The subway tunnels in the soft clay of Chicago presented a new and irresistible challenge. Terzaghi approached this with a typical mixture of vision and audacity that even amazed (and dismayed) Casagrande. But Terzaghi was successful in his seemingly extravagant demands, inspiring newspaper headlines such as 'Soil Expert Hits Pay Dirt'. This was a real coup in the economic depression. Peck was appointed as Terzaghi's man on the job, starting one of the most famous alliances in civil engineering.

In between visits to Chicago, Terzaghi was consulted on the alarming settlement of the Charity Hospital in New Orleans. The local engineers could not agree and Terzaghi brought typical clarity and judgement. Goodman quotes Terzaghi's perceptive views on the limits of practical experience, sounding again the leitmotiv of integrating theory with practice. Terzaghi's James Forrest lecture at the ICE in 1939 used the fresh Charity Hospital case history. Beyond his eloquent simplicity the audience were galvanised by his comment on the legal status of soil mechanics.

........

▸ Task item A: Duplicate the passage on Terzaghi's work in Chicago and New Orleans, everything from "In between visits" down to "of soil mechanics.".
▸ Task item B: In the passage on Terzaghi's work, what reason is given for calling his success with his demands in Chicago a real coup? Answer in one to three sentences.
▸ Task item C:
Answer these questions from the passage on Terzaghi's work:
(i) Who was appointed as Terzaghi's man on the job in Chicago?
(ii) The settlement of which building in New Orleans was Terzaghi consulted on?
(iii) Where and in what year did Terzaghi give his James Forrest lecture?
The lines after this passage come from a separate source.

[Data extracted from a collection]
........

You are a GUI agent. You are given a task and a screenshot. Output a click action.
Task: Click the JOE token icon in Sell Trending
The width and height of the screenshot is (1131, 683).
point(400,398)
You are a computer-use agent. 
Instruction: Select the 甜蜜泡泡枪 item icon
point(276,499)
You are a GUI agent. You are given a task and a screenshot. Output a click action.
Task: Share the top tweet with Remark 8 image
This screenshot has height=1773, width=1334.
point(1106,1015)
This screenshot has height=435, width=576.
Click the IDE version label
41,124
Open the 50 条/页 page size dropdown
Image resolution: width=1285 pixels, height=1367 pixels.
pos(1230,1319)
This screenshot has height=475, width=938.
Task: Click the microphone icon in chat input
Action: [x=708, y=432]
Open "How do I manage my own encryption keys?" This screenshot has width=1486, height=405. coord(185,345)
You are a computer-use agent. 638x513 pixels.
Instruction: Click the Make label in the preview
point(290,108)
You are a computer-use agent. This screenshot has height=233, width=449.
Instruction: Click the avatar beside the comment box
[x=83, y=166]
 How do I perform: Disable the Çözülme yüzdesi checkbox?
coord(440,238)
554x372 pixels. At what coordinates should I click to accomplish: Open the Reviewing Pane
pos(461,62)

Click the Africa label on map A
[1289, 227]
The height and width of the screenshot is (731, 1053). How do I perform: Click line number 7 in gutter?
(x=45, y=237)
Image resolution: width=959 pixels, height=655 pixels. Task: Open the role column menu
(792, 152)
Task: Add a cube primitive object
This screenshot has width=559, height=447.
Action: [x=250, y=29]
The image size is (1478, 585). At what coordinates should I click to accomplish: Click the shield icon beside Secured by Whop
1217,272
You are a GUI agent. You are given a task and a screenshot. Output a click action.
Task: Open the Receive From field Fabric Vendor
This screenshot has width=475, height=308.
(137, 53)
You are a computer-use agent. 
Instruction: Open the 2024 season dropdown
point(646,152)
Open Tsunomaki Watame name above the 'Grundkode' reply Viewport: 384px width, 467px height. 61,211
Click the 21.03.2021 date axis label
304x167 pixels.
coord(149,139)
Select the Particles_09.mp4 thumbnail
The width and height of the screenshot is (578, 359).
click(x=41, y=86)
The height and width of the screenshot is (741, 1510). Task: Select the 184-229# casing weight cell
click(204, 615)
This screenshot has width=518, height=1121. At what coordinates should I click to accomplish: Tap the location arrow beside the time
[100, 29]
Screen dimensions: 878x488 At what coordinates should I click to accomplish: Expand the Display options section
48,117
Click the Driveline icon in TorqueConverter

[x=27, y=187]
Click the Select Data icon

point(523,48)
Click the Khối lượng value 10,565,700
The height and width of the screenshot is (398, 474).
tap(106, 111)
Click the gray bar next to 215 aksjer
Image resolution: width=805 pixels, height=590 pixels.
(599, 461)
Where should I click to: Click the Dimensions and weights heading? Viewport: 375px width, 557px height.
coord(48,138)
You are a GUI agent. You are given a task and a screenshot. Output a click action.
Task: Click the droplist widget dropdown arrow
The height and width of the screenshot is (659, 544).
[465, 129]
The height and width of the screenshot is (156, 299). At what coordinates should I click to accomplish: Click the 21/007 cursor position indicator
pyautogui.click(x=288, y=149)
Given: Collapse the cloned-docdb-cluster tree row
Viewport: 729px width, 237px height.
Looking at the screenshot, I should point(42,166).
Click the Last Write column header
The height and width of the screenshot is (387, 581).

........

▸ Problem solution A:
In between visits to Chicago, Terzaghi was consulted on the alarming settlement of the Charity Hospital in New Orleans. The local engineers could not agree and Terzaghi brought typical clarity and judgement. Goodman quotes Terzaghi's perceptive views on the limits of practical experience, sounding again the leitmotiv of integrating theory with practice. Terzaghi's James Forrest lecture at the ICE in 1939 used the fresh Charity Hospital case history. Beyond his eloquent simplicity the audience were galvanised by his comment on the legal status of soil mechanics.

▸ Problem solution B: The passage calls it a real coup because Terzaghi succeeded in his seemingly extravagant demands during the economic depression.

▸ Problem solution C:
(i) Peck
(ii) The Charity Hospital
(iii) At the ICE, in 1939